Eight trends in B2B marketing for 2023
From ensuring customer retention to addressing employee burnout, B2B CMOs face a particularly challenging year ahead – and how they tackle these issues now will have long-lasting implications for businesses and careers.
Why it matters
After a period in which the world emerged out of lockdowns only to then face widespread economic uncertainty, 2023 is shaping up to be as difficult a year as anyone can remember. Marketing budgets are being cut and hiring freezes implemented, but the pressure remains on CMOs to do the same, or more, with fewer resources.
The following trends have been identified by AdWeek based on conversations with analysts, researchers and consultants, as well as CMOs representing professional services, ad tech, mar tech, IT software, risk management, analytics services and account-based marketing (ABM). It indicates where their thinking ought to be directed.
- Customer retention takes priority
With the economic environment making it harder to win new customers, CMOs will place greater focus on retaining existing customers. But this is likely to be more difficult than in previous years, as buyers become more demanding.
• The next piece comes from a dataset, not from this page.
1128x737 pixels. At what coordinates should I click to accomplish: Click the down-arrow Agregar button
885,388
Marketers will need to develop a deeper and more holistic understanding of customer needs and devise or rethink loyalty programs, because customers are increasingly looking to have relationships that are tailored to their specific requirements.
- ABM gains momentum
A recent survey suggested that 70% of US digital marketing leaders plan to invest in ABM technology in 2023, as marketers move away from simply generating as many leads as possible to identifying high-value accounts and building lasting relationships with them.
At the same time, the way in which ABM is being used is developing in new directions, no longer being just about sales and advertising but also encompassing communications and thought leadership.
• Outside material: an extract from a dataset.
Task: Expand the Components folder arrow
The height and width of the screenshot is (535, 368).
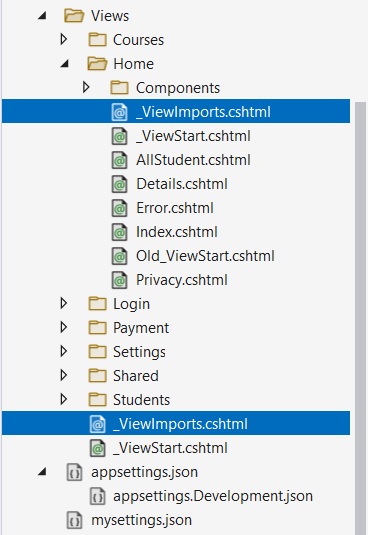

- Experimentation across the board
The pressures to do more with less will push many CMOs toward experimenting with new technologies and applications, channels and brand narratives.
Expect more “snackable” content. “Getting an executive to commit to a 30-minute webinar is a big ask. But short-form video content combined with LinkedIn’s B2B targeting could be a killer combo,” observes Michelle Wiles, senior marketing director at testing platform Swayable.
- AI helps drive efficiency
There are opportunities for smart CMOs to embrace AI to drive greater efficiencies, whether that’s using an AI assistant to automatically schedule and coordinate sales meetings over email, or exploring the use of tech like ChatGPT to help draft content and marketing copy.
“We could see marketers’ roles evolve to take on new responsibilities, including being the idea generator and editor for these new content-creating AI engines,” says Lawrence Schwartz, CMO of B2B software provider Aspen Technology.
- Sustainability is baked in
Sustainability will take its place alongside the usual business factors relating to operational excellence, profitability and performance – and that lens will include the carbon footprint of marketing itself.
“There is a growing trend toward CMOs holding their media agencies accountable for making smarter choices around where investment dollars for advertising are placed,” says Lucy Birch, chief marketing and communications officer at researcher Kantar Public.
- An end to silos
Often talked about, less often achieved, but in an economic downturn it becomes more important than ever to work effectively across an organization. Cross-functional collaboration can be difficult to implement, in terms of figuring out the relevant tech and processes needed; get it wrong and CMOs could end up putting their teams under more pressure.
- Addressing employee burnout
Working conditions and practices changed dramatically during the pandemic and for many marketers that resulted in exhaustion, cynicism and inefficacy in the workplace. It’s unrealistic to expect them to continue to function at the same level as before, as a new crisis envelops the business world. CMOs need to avoid spreading their resources, whether that’s people or money, too thinly.
- Telling better stories
“If you are one of those CMOs who is still not able to build a compelling story about how you build enterprise value, you are in trouble in 2023,” says Ewan McIntyre, VP analyst and chief of research at the Gartner for Marketers Practice. And that applies internally as well as externally, as CMOs defend their budgets.